SAN ANTONIO – Several San Antonio City Council members are renewing a push to hire more police officers, pressing the city to follow through on staffing recommendations first identified in 2023 after a $140,000 study.
Council members Marina Alderete Gavito, Misty Spears and Marc Whyte filed a memo calling on fellow council members to adopt the police staffing recommendations. The city paid $140,000 for a study to examine police staffing needs, but has not fully carried out its recommendations.
The 2023 study recommended hiring 360 new San Antonio Police Department officers over a five-year period: 100 in the first year, followed by 65 each year for the next four years. After following the plan for a couple of years, this year’s budget included funding for only 40 officers, which is 25 short of the study’s recommended pace.
District 10 Councilman Marc Whyte criticized that approach, saying, “That’s just not good enough. What we should be doing is starting with public safety when we look at a budget in any year.”
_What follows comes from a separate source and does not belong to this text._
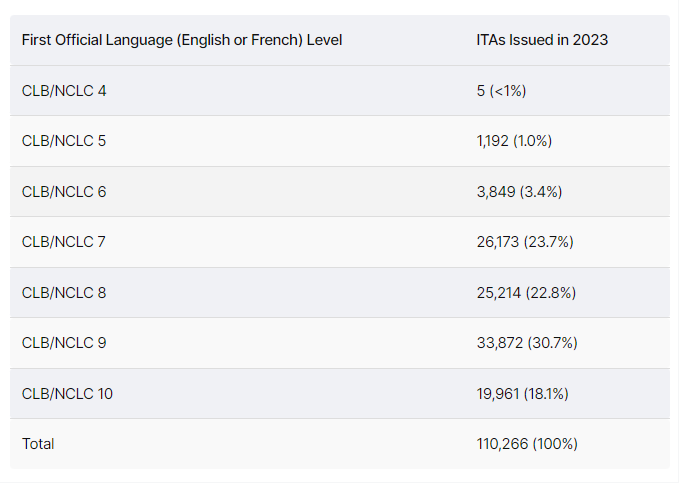Select the CLB/NCLC 7 row label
District 9 Councilwoman Misty Spears said early direction matters as the city heads toward budget season. “The earlier we can express our intent and our focus for budget, the better, and that way anything that we’re really focused on can be incorporated into the budget as budget season nears,” Spears said.
Whyte also called on the mayor to support the memo and “get behind the proposal,” referencing the mayor’s recent confrontation with District 1 Councilwoman Sukh Kaur over public safety recommendations at the Bonham nightclub. That confrontation resulted in the mayor being censured by the council.
The mayor’s office was contacted for comment and a response was pending. In remarks from February 24th, the mayor said public safety was the central issue in that dispute: “Let’s never forget the issue we were talking about at the end of the day was public safety, it was public safety, so when I elevated my voice because I became passionate about public safety, our number one priority as public officials is to keep people safe.”
Not all council members agree the hiring plan will be easy to implement. Councilman Jalen McKee Rodriguez said adding officers could require cuts elsewhere. “If we’re going to address one issue, where are we going to pull from? Are we going to pull from our streets, sidewalks, drainage?” he said.
A vote on the resolution could be on the City Council agenda as early as next month, with final budget decisions coming later in the fall.